= Yichus =

Jewish concept of family lineage

Yichus ( yḥws), a Hebrew-based Yiddish word meaning "lineage". In some past and present Jewish communities, good yichus—meaning descent from a family of high reputation—is necessary for a person to be considered as a potential marriage partner. Colloquially, the term refers to the chain of origin for a statement, creative work or object.

==Etymology==
Yichus first appeared in the Hebrew Bible in the Book of Ezra. It appears in and ), where the Hebrew root (yud-chet-sin) means "relation to" or "related to." In the later rabbinic Hebrew, the last letter of the root changed from sin to samekh, though the pronunciation and meaning remained unchanged. The latter spelling (yud-hey-samech) appears frequently in rabbinic literature.

Although the word yichus originated in Hebrew, the term is generally accepted as a Yiddish word that has flowed into modern English. The anglicized word has been transliterated as yichus, yikhes, yiches, and yikhus.

==History==
As far back as the Talmudic era, being son-in-law to someone widely respected was valued. Subsequently, even the yichus of being son-in-law to the son-in-law and similar lineage links were valued. From the 14th century onwards, yichus was an important concern for Eastern European Jews. Good yichus could refer to Torah scholarship or wealth, while bad yichus resulted from the suspicion of illegitimate descent. However, many rabbis disapproved of the concept of yichus, instead insisting on judging individuals based on their personal merits. "In Lithuania some Jewish families hid their Yikhus (lineage)". There was a tension between yichus on one hand, and "meritocratic leadership based on scholarship" on the other. Judgments of yichus became one of the mechanisms which determined social hierarchies. From the 19th century, the significance of yichus declined as more marriages were based on romantic love, and reformers criticized yichus for leading to inbreeding within small circles of "acceptable" families. However, nowadays yichus is still an important qualification for marriage in charedi communities.
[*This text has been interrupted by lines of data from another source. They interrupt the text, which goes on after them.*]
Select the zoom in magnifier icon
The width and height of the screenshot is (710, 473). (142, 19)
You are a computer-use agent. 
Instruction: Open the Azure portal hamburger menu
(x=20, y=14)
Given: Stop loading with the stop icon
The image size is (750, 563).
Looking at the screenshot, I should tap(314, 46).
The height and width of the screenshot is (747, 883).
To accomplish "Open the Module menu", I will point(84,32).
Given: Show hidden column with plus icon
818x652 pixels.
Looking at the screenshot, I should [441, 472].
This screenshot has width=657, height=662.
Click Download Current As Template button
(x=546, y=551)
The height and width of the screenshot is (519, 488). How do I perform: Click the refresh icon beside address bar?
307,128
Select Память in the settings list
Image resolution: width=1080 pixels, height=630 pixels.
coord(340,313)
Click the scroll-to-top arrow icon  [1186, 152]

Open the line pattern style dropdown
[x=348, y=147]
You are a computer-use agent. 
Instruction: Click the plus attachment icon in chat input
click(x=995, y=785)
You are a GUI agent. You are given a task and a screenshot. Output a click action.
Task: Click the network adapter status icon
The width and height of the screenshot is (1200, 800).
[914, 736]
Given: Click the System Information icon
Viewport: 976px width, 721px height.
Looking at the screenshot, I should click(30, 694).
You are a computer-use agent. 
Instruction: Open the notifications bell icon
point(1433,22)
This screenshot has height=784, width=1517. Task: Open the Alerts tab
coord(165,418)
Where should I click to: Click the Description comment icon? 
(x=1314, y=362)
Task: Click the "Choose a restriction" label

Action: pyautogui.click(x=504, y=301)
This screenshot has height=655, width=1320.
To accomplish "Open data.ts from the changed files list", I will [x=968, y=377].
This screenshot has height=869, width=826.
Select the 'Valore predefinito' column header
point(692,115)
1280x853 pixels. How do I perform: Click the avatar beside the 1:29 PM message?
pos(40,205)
The family trees, or pedigree charts, of Jewish families, listing genealogy and family history records, have been identified with several names, among which are yichus book, yichus brief, and yichus record. To help a child trace lineage, some families would write a "yichus book". The focus of a yichus brief (letter of relationship) is not as extensive as a yichus book whereas a yichus book or yichus record/"sefer yuchsin"/registry is community-oriented. Some families also kept a separate "Register of Circumcisions".

==Types==
Being the mechutan (מְחוּתָּן, father of one's child's spouse) of a notable person is sometimes considered important enough to include in a wedding invitation and in giving other credentials. Although primarily used for same generation relatives, it can be used beyond that generation. Being a ben achar ben (literally son-after-son, i.e. patrilineal) descendant is sometimes considered more notable than other forms of descent.

For various reasons, surnames/family names were changed, and sometimes reverted. Thus, Jewish family names have not always been a reliable indicator of ancestry. For example: certain family names, such as Cohen, are not as strongly indicative of being a Kohen as Katz.